Кейс рассмеялась, хотя Кара не шутила. Положив ладонь на дверную ручку, сенатор заколебалась.
– Парва, – небрежно произнесла она, – мы все, конечно, очень благодарны Эспель за то, что прошлой ночью она так быстро соображала, но… жаль, что единственное убежище оказалось на станции. Не знаю, что ты запомнила из нападения Безликих.
– Нападение Безликих? – резко переспросила Кара.
– Верно, – спокойно кивнула Кейс. – Они совершенно разбомбили станцию… Рыцари вели себя героически, но из-за грозы прибыли слишком поздно, чтобы остановить расистское нападение террористов. Оно унесло жизни всех новых иммигрантов. Ужасная трагедия, страшное преступление. – Она остановилась. – Я лично поговорила с каждым Рыцарем и медработником, пережившими нападение, и все они сходятся на мысли, что именно это и произошло.
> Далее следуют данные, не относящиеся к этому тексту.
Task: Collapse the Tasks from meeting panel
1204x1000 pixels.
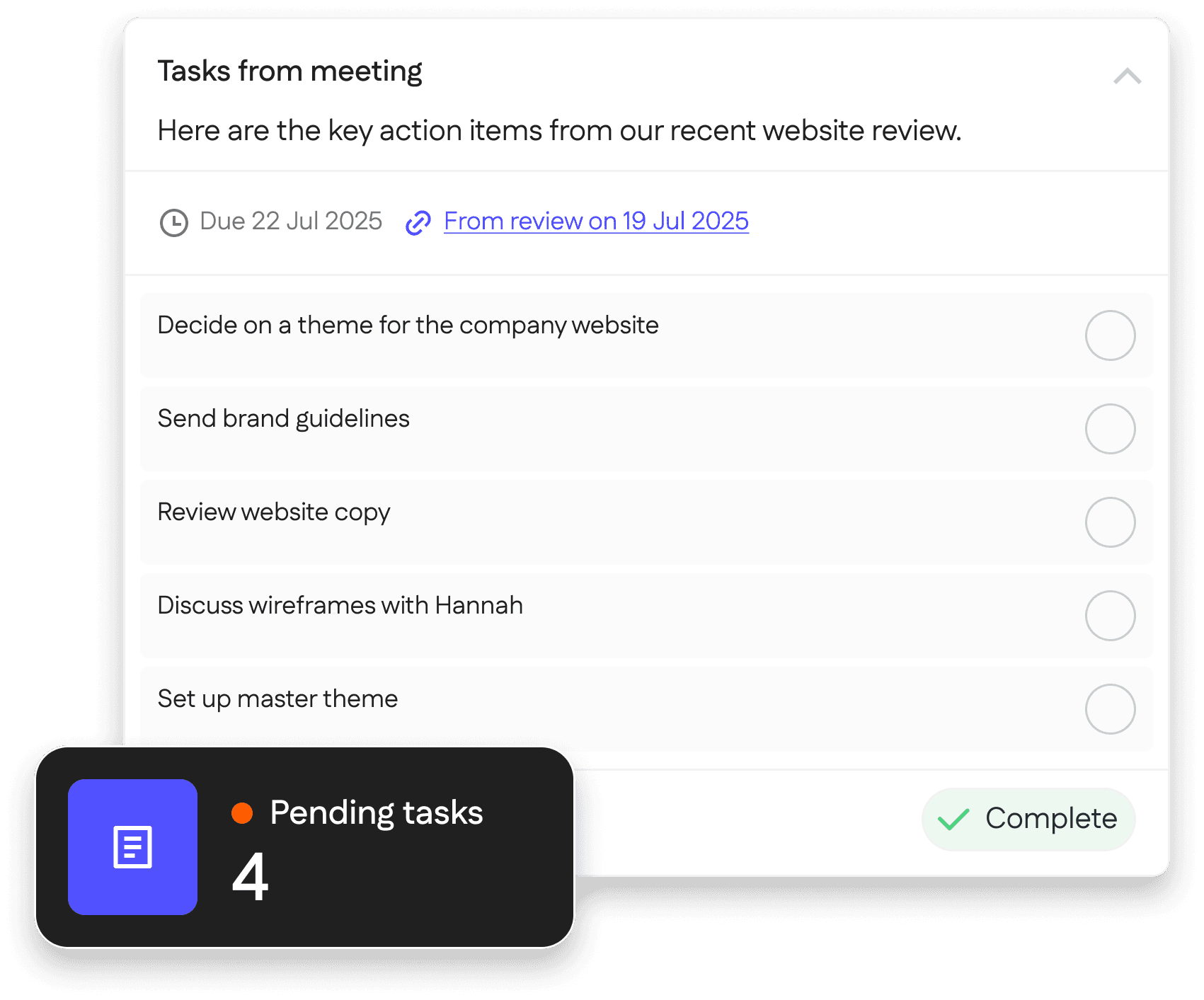Action: [1127, 76]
Согласились они и с тем, что прошлой ночью не видели самой красивой женщины Лондона-за-Стеклом. Пока они волновались, она, должно быть, спала в своей кровати здесь, в Осколке, где ей и место.
Кара с трудом сглотнула под нежным, но немигающим взглядом Кейс.
– Во имя контроля? – поинтересовалась девушка и сама едва расслышала свой голос. Кейс слабо улыбнулась, но ничего не сказала.
– Что-то не припомню никакого нападения Безликих прошлой ночью, – наконец, проговорила Кара.
– Конечно, не помнишь, – сказала Кейс. – Откуда? Это случилось очень далеко отсюда.
Женщина открыла дверь, за которой Кара увидела Эспель, действительно переминающуюся с ноги на ногу. На ней снова была черная блузка и брюки, которые Кара ей одолжила, и Кара не могла не заметить, что, несмотря на то, что это именно ее чуть не утащило бетонокожее существо, полулицей девушке не прописали постельный режим. Она выглядела изможденной, но собранной.
Верхолазка низко склонила голову перед сенатором.
Учитывая презрение Эспель к формальности, Кара заключила, что она очень, очень боится старую зеркалократку.
– Твоя госпожа проснулась, – сказала ей Кейс. – Присматривай за нею, как присматриваешь всегда.
Глава 28
Как только дверь закрылась, Эспель вытащила что-то из кармана и кинула Каре. Посмотрев на маленький, холодный, неожиданно тяжелый предмет, та вздрогнула: на ее ладони лежал Глаз Гутиерра!